You are on page 1of 2

PENDAHULUAN

Infeksi Saluran Pernafasan Akut (ISPA) merupakan salah satu masalah kesehatan yang
dihadapi oleh negara berkembang maupun negara maju. Hal ini disebabkan karena masih
tingginya kesakitan dan kematian terhadap penyakit ISPA. ISPA adalah radang akut saluran
pernafasan atas maupun bawah yang disebabkan oleh infeksi jasad renik atau bakteri, virus
maupun riketsa tanpa atau disertai radang parenkim paru (Utami, 2013). Infeksi saluran
pernafasan atas meliputi sinusitis, faringitis, laryngitis, otitis, influenza, epiglottitis, rhinitis,
sedangkan infeksi saluran bawah meliputi bronchitis, bronchiolitis, pneumonia, tuberculosis
dan komplikasi yang dapat menyerang semua golongan umur baik dewasa maupun anak-anak.
Berdasarkan Riskesdas (2013) Prevalensi ISPA di Indonesia mencapai 25.0 %. Salah satu
provinsi yang terkena ISPA tertingi yaitu pada Provinsi Jawa Timur dengan presentase 28.3%
(Riskesdas, 2014)

Di Provinsi Jawa Timur tepatnya di daerah Kota Malang pada tahun 2014 ISPA
merupakan penyakit tertinggi dari 10 penyakit, meliputi ISPA, Hipertensi, influenza, dm tipe
2, gastritis, batuk, penyakit pulpa, deman yang tidak diketahui penyebabnya, headcache
(Riskesdas, 2014). Berdasarkan data tersebut ISPA salah satu penyebab utama kunjungan
pasien di sarana kesehatan sebanyak 40- 60 % kunjungan berobat di Puskesmas dan 15- 30 %
kunjungan berobat di bagian rawat jalan dan rawat inap rumah sakit (Depkes, 2009). Tingginya
prevalensi ISPA tersebut menyebabkan penggunaan antibiotik.
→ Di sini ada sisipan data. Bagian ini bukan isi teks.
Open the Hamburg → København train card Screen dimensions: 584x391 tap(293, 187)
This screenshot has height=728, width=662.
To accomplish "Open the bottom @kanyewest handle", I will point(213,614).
Menurut Muharni (2014) Antibiotik adalah obat paling banyak digunakan pada infeksi
yang disebabkan oleh bakteri yang bertujuan untuk mengobati maupun untuk pencegahan.
Dengan kemajuan teknologi jumlah dan jenis antibiotic semakin meningkat, sehingga
diperlukan ketepatan yang tinggi dalam memilihnya, dalam hal ini penggunaan antibiotic harus
dilakukan secara rasional. Penggunaan obat secara rasional menurut Depkes RI (2008) adalah
penggunaan obat sesuai dengan kebutuha klinisnya (tepat indikasi), dalam dosis yang sesuai
dengan kebutuhannya (tepat dosis), dalam periode waktu yang sesuai (tepat lama pemberian)
dan sesuai dengan biaya yang terjangkai oleh kebanyakan masyarakat. Hal ini dilakukan agar
tidak menimbulkan masalah seperti timbulnya pathogen yang resistensi antibiotika dan
peningkatan efek samping (Tobat, 2015).